Required actions:
- 1) In the passage about Sarah Elizabeth Campbell, what was the name of the folk and bluegrass band she was part of in California?
- 2) Reproduce the part of the passage about Sarah Elizabeth Campbell between "Sarah Elizabeth Campbell, an" and "as a child.", inclusive.

Sarah Elizabeth Campbell

Sarah Elizabeth Campbell

Sarah Elizabeth Campbell, an Austin, Texas-based performing songwriter, succumbed to liver cancer on Dec. 26, 2013 at the age of 60.The cancer stemmed from a rare form of Hepatitis C to which she had been exposed as a child.

In recent months, many of her friends in the music community in both Austin and in California – where the Austin native lived during much of the 1970s and 1980s and was part of the folk and bluegrass band Fiddlestix– had played benefit concerts to help defer her medical expenses. Among them was noted Austin musician Marci Ball, who told the Austin American-Statesman’s Benjamin Wermund that “Sarah was not part of the scene; Sarah was the scene.”

Extracted information:
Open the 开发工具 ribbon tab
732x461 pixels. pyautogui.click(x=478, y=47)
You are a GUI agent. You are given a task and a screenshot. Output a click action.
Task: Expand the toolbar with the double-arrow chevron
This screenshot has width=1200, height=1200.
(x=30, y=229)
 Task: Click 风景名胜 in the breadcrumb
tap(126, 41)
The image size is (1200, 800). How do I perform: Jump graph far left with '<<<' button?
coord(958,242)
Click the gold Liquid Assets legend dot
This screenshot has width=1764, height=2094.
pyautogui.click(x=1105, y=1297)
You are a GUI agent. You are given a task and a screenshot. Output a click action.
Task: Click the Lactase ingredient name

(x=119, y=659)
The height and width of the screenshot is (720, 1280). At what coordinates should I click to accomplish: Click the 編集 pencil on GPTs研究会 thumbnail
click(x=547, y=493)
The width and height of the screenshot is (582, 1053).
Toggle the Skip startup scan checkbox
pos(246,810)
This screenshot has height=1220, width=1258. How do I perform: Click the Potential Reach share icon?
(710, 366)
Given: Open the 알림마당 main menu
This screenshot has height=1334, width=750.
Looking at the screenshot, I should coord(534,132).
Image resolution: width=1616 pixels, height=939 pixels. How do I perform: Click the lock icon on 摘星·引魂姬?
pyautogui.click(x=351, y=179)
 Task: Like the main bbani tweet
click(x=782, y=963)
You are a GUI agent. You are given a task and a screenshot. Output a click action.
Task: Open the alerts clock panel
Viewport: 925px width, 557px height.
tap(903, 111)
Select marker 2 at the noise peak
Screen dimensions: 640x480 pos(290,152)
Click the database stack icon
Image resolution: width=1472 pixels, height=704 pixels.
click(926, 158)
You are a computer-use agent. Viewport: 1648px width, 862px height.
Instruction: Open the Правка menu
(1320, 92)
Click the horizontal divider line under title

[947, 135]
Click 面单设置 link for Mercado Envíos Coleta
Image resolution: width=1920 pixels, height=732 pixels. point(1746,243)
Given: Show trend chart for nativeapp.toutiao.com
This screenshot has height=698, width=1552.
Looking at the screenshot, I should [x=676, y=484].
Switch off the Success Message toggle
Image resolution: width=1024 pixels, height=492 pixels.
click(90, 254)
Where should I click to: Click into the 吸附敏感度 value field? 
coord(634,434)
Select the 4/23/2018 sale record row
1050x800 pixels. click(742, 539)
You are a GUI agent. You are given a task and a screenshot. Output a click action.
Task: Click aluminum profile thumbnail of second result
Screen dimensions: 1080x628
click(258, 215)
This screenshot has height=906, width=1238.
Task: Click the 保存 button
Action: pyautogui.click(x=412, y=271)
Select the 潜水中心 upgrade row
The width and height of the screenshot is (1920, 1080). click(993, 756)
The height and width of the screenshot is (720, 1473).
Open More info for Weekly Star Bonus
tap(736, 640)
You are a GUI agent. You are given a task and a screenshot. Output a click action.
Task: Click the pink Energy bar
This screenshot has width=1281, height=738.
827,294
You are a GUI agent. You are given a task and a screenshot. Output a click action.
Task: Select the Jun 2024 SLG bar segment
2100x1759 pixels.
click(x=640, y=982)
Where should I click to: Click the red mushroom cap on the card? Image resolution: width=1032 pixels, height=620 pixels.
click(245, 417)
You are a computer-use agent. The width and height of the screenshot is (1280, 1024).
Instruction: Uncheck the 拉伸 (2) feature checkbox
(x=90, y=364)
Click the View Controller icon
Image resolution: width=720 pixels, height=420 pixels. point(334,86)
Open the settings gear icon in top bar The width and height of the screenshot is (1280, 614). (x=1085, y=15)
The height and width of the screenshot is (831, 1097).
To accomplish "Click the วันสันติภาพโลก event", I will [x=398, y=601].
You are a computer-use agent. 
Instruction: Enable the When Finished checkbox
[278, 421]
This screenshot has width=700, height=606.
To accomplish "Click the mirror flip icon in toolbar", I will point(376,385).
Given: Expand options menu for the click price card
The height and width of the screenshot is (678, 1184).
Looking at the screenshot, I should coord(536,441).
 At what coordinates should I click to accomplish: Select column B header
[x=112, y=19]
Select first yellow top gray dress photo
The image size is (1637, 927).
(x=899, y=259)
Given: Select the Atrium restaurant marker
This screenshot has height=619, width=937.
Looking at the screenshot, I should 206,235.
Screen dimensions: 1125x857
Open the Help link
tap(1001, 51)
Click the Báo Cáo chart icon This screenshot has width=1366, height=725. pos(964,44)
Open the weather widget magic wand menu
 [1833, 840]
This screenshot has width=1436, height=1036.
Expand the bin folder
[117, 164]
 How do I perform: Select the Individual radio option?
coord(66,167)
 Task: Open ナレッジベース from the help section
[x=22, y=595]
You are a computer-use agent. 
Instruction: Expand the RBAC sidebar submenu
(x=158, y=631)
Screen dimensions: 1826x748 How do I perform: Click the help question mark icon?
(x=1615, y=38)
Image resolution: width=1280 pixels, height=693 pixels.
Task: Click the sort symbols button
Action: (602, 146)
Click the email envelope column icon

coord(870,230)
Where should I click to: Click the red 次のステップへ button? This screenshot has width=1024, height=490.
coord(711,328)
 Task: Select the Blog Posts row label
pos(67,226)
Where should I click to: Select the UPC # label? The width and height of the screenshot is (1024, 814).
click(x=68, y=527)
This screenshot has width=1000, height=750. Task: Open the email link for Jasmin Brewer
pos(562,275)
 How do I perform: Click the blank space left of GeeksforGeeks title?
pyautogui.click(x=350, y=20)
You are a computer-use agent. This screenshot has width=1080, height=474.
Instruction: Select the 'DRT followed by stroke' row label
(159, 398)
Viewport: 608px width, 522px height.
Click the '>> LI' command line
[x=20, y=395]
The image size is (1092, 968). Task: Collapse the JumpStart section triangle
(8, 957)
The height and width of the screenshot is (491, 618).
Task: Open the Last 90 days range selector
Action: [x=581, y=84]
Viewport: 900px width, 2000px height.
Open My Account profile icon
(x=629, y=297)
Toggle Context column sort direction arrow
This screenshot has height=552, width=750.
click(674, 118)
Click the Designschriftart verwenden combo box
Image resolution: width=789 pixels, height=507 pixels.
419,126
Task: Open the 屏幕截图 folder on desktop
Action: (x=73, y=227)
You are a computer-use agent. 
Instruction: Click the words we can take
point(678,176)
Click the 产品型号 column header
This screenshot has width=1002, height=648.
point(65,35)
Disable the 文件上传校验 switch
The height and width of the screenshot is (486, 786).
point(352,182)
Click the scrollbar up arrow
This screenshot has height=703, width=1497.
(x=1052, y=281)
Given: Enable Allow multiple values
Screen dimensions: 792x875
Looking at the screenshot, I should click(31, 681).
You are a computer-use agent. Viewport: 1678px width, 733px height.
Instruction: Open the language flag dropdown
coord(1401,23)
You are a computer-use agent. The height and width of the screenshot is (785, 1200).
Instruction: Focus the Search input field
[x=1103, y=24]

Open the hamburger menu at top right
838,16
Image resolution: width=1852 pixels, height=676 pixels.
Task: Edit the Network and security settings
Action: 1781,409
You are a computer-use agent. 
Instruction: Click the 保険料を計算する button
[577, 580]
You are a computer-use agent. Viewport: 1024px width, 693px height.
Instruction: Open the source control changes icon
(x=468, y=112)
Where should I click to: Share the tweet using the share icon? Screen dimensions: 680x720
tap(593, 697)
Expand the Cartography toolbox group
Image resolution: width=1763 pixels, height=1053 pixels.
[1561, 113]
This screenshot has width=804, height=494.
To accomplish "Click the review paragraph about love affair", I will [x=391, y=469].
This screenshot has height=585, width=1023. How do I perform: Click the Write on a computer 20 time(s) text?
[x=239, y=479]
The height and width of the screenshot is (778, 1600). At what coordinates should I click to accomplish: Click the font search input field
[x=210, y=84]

Task-by-task outputs:
- 1) Fiddlestix

- 2)
Sarah Elizabeth Campbell, an Austin, Texas-based performing songwriter, succumbed to liver cancer on Dec. 26, 2013 at the age of 60.The cancer stemmed from a rare form of Hepatitis C to which she had been exposed as a child.